PROMPT:
Reproduce each of the following entries line for line, without changing anything.

EXERCISE INPUTS:

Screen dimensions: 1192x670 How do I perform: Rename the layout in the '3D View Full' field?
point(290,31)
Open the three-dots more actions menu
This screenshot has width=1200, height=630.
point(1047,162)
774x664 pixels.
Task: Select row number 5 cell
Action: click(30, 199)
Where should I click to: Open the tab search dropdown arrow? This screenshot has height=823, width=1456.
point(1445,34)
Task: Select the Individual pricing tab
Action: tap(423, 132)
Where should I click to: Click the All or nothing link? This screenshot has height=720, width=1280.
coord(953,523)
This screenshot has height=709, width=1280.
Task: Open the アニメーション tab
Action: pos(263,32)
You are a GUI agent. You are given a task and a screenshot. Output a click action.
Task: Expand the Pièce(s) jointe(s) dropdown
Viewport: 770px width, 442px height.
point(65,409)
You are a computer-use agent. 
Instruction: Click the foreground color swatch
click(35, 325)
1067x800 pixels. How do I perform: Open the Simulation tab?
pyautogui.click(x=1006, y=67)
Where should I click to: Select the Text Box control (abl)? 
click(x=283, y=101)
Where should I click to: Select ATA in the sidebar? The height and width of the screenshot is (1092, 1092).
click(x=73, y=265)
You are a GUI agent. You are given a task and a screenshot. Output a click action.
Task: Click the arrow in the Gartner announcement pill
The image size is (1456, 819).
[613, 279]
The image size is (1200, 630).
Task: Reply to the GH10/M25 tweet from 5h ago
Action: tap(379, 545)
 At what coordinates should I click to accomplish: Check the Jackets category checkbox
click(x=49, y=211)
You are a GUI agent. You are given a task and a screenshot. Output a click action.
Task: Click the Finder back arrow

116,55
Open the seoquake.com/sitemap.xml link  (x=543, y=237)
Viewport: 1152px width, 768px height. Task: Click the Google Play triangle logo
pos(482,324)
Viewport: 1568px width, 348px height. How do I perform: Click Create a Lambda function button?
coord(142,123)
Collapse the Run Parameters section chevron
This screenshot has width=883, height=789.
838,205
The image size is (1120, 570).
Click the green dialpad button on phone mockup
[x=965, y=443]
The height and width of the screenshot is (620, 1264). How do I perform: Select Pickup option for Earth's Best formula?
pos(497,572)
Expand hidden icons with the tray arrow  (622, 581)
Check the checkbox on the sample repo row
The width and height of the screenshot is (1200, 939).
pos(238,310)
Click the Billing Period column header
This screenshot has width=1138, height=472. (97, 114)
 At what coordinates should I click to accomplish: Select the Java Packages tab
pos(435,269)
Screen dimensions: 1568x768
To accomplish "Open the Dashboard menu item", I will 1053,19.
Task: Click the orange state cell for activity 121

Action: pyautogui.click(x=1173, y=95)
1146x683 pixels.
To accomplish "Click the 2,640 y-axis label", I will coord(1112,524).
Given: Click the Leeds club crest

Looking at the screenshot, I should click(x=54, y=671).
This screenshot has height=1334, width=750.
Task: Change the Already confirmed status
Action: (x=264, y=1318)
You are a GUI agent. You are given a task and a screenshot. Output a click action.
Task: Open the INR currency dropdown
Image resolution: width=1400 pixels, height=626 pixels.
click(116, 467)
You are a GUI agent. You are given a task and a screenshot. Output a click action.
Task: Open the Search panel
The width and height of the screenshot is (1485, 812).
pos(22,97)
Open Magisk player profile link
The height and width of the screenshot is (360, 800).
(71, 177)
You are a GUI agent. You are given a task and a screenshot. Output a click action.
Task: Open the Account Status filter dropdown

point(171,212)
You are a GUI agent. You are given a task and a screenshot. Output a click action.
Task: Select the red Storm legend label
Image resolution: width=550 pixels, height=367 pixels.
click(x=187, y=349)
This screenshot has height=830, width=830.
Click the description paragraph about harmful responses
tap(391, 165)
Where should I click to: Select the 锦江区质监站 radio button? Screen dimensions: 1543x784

RESPONSE TO THE TASK:
Screen dimensions: 1192x670 How do I perform: Rename the layout in the '3D View Full' field?
point(290,31)
Open the three-dots more actions menu
This screenshot has width=1200, height=630.
point(1047,162)
774x664 pixels.
Task: Select row number 5 cell
Action: click(30, 199)
Where should I click to: Open the tab search dropdown arrow? This screenshot has height=823, width=1456.
point(1445,34)
Task: Select the Individual pricing tab
Action: tap(423, 132)
Where should I click to: Click the All or nothing link? This screenshot has height=720, width=1280.
coord(953,523)
This screenshot has height=709, width=1280.
Task: Open the アニメーション tab
Action: pos(263,32)
You are a GUI agent. You are given a task and a screenshot. Output a click action.
Task: Expand the Pièce(s) jointe(s) dropdown
Viewport: 770px width, 442px height.
point(65,409)
You are a computer-use agent. 
Instruction: Click the foreground color swatch
click(35, 325)
1067x800 pixels. How do I perform: Open the Simulation tab?
pyautogui.click(x=1006, y=67)
Where should I click to: Select the Text Box control (abl)? 
click(x=283, y=101)
Where should I click to: Select ATA in the sidebar? The height and width of the screenshot is (1092, 1092).
click(x=73, y=265)
You are a GUI agent. You are given a task and a screenshot. Output a click action.
Task: Click the arrow in the Gartner announcement pill
The image size is (1456, 819).
[613, 279]
The image size is (1200, 630).
Task: Reply to the GH10/M25 tweet from 5h ago
Action: tap(379, 545)
 At what coordinates should I click to accomplish: Check the Jackets category checkbox
click(x=49, y=211)
You are a GUI agent. You are given a task and a screenshot. Output a click action.
Task: Click the Finder back arrow

116,55
Open the seoquake.com/sitemap.xml link  (x=543, y=237)
Viewport: 1152px width, 768px height. Task: Click the Google Play triangle logo
pos(482,324)
Viewport: 1568px width, 348px height. How do I perform: Click Create a Lambda function button?
coord(142,123)
Collapse the Run Parameters section chevron
This screenshot has width=883, height=789.
838,205
The image size is (1120, 570).
Click the green dialpad button on phone mockup
[x=965, y=443]
The height and width of the screenshot is (620, 1264). How do I perform: Select Pickup option for Earth's Best formula?
pos(497,572)
Expand hidden icons with the tray arrow  (622, 581)
Check the checkbox on the sample repo row
The width and height of the screenshot is (1200, 939).
pos(238,310)
Click the Billing Period column header
This screenshot has width=1138, height=472. (97, 114)
 At what coordinates should I click to accomplish: Select the Java Packages tab
pos(435,269)
Screen dimensions: 1568x768
To accomplish "Open the Dashboard menu item", I will 1053,19.
Task: Click the orange state cell for activity 121

Action: pyautogui.click(x=1173, y=95)
1146x683 pixels.
To accomplish "Click the 2,640 y-axis label", I will coord(1112,524).
Given: Click the Leeds club crest

Looking at the screenshot, I should click(x=54, y=671).
This screenshot has height=1334, width=750.
Task: Change the Already confirmed status
Action: (x=264, y=1318)
You are a GUI agent. You are given a task and a screenshot. Output a click action.
Task: Open the INR currency dropdown
Image resolution: width=1400 pixels, height=626 pixels.
click(116, 467)
You are a GUI agent. You are given a task and a screenshot. Output a click action.
Task: Open the Search panel
The width and height of the screenshot is (1485, 812).
pos(22,97)
Open Magisk player profile link
The height and width of the screenshot is (360, 800).
(71, 177)
You are a GUI agent. You are given a task and a screenshot. Output a click action.
Task: Open the Account Status filter dropdown

point(171,212)
You are a GUI agent. You are given a task and a screenshot. Output a click action.
Task: Select the red Storm legend label
Image resolution: width=550 pixels, height=367 pixels.
click(x=187, y=349)
This screenshot has height=830, width=830.
Click the description paragraph about harmful responses
tap(391, 165)
Where should I click to: Select the 锦江区质监站 radio button? Screen dimensions: 1543x784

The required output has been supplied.